From Red Dots to Real Impact: Why Bleeding on Probing Matters

If you’ve ever found yourself midway through a perio charting thinking, “ I know this is important, but do I really need to capture something like bleeding on probing?” You’re not alone.

That’s a perfect time to reconnect as a team and revisit the benefits of a comprehensive periodontal assessment. Furthermore, reflecting on key questions  such as, is my perio assessment able to guide my dental hygiene diagnosis and a care plan that’s patient specific and targeting current disease activity? 

This is when we can uncover where infection persists, where health is maintained, and where disease may be quietly progressing.

Completing a comprehensive periodontal assessment isn’t just a clinical box to check, it’s a dedicated, patient-specific timeframe that allows for evaluation of disease activity, assess healing, and personalize care.

Comprehensive Records Protect You and Your Patients

Why it matters: Complete documentation benefits everyone, the patient, the practice, and the dental hygienist. It’s the only way to ensure true continuity of care.

We’ve all heard the common recommendation: annual periodontal assessments. But in reality, it is very dependent on the patient and your professional judgment. We know there are many cases when a closer timeframe between periodontal charting may be planned and truly beneficial to help support treatment planning. 

Incomplete perio charting or long periods of time between updates can blur the picture of changes and make it harder to engage patients in their care. When data is missing, our communication may be less confident and therefore can lead to less comfort in involving the patient as a partner.

Clear action: When data guides our care, decision fatigue drops. Clear and completed perio assessments help us make confident clinical judgments and share treatment options with precision and purpose.

Bleeding on Probing Is Critical

Why it matters: Bleeding isn’t just a red dot on a chart,  it’s the body signaling infection. Tracking bleeding over time provides a measurable picture of how well the patient is responding to therapy, hygiene intervals, and home care habits.

Clear action: By visualizing bleeding trends, and by creating a  “bleeding index” or score we make invisible disease visible. Patients engage more when they can see and understand infection. This visibility and clear understanding of their bleeding score sparks patient curiosity, accountability, and behaviour change in their oral health journey.

Assess First, Treat Second

Why it matters: We know not every dental hygiene visit will include completing a comprehensive perio assessment, but planning these updates based on the patient’s current oral health status adds clarity, structure, and value to the overall partnership between dental hygienist and patient. 

For patients who are due or have been flagged for an updated periodontal assessment, completing the assessment before beginning debridement and/or ultrasonic scaling is essential. Jumping straight into treatment intervention without current data means care isn’t being guided by an accurate picture of the patient’s current oral health.

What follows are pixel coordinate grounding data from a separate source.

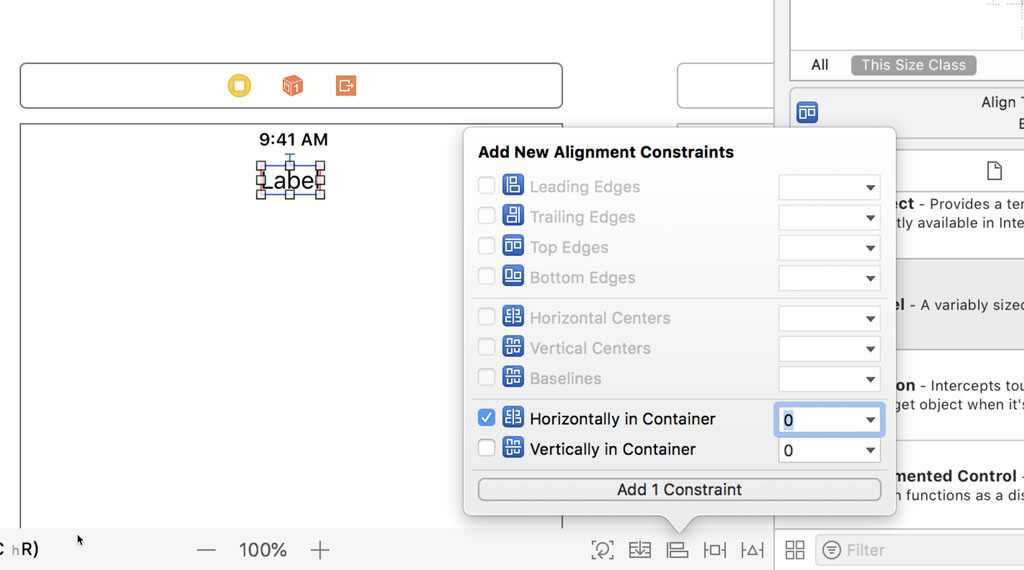
Task: Click the Embed In Stack icon
Action: pyautogui.click(x=640, y=550)
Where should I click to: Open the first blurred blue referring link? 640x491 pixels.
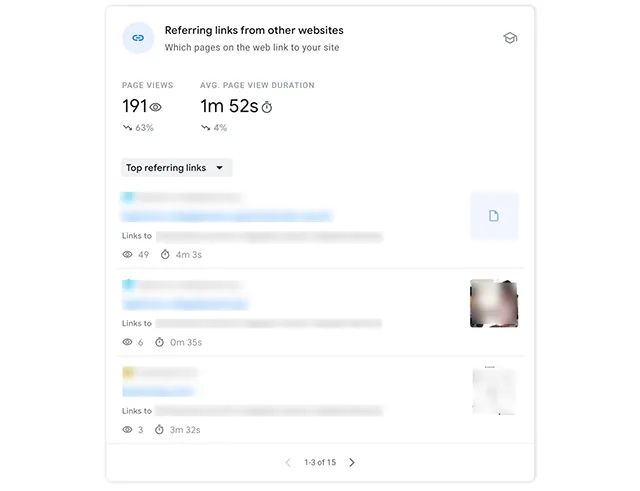[x=226, y=216]
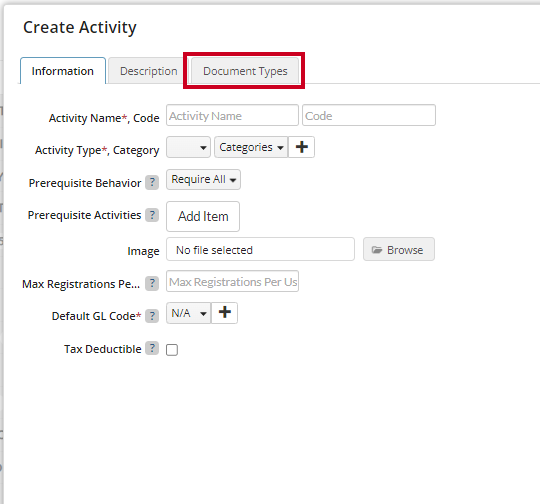Click the folder icon on Browse button

click(377, 250)
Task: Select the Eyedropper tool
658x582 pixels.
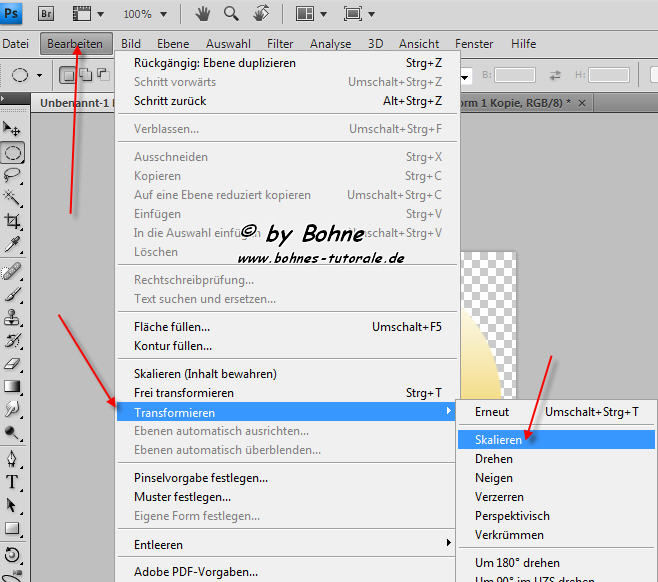Action: point(13,244)
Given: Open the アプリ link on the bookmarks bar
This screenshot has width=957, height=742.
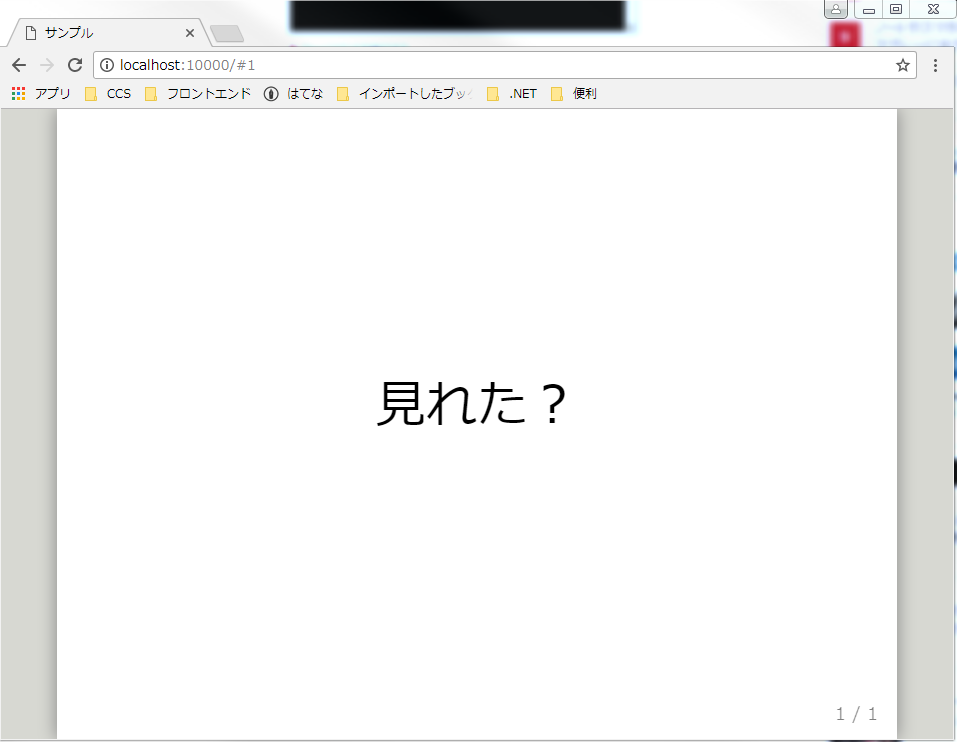Looking at the screenshot, I should tap(55, 92).
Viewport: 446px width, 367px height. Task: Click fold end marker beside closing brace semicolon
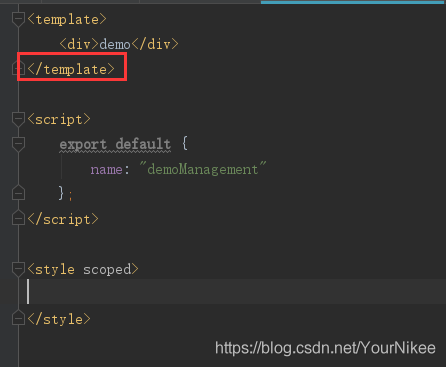click(x=18, y=193)
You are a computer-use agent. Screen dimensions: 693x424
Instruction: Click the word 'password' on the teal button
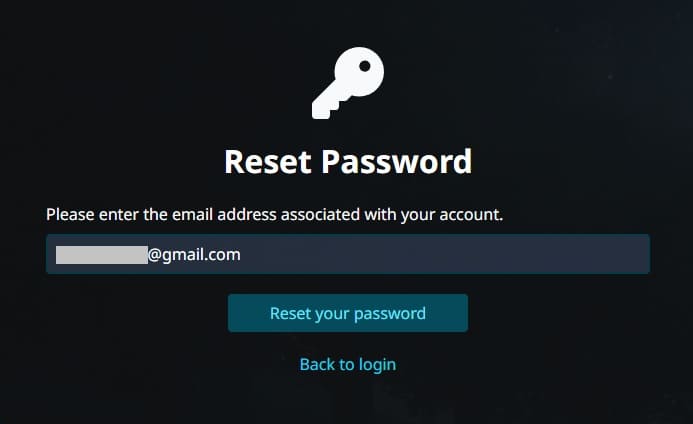pyautogui.click(x=390, y=314)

Clear action: Starting with the “A” as per ADPIE, the assessment supports care that’s intentional, not routine. This builds trust and positions RDH's as a true partner, not just providing a "cleaning." This supports a focus on minimizing oral infection and reducing the inflammatory load that impacts oral–systemic health.


Three Practices to Consider 

1. Regular Reflection

This is important at an individual level as well as a team.
Check in, pause and ask powerful questions, such as " What is one of the most important data points that will uncover current infection?"  Is my periodontal assessment comprehensive and complete ?
This simple mindset shift moves you to a place that prioritizes full data collection, including bleeding on probing. 

2. The Bleeding Score Moment

Share a summary with your patient: “You had 16 bleeding points today; our goal is to get this as close as possible to 0.”

These small, co-created goals help patients see progress and stay motivated.

3. Reflect & Record

After completing your periodontal assessments, take time to interpret findings and create a dental hygiene suggestion condition statement. Ask yourself is this patient in a state of disease remission or presenting in a state of active disease?
Over time, this process and clinical decision making gets clearer and guides your professional judgment.

Final Thoughts

Charting bleeding on probing isn’t negotiable, it's one of the most powerful indices.
It’s how infection is tracked, persistent inflammation is linked to further attachment loss, and the impact on systemic health is incorporated. It is also how we celebrate wins with healing, and ensures the care provided is making a difference in someone's life.
This is where the true value of dental hygienists shines, not just in what we do, but how we do it and the overall impact made with patient care.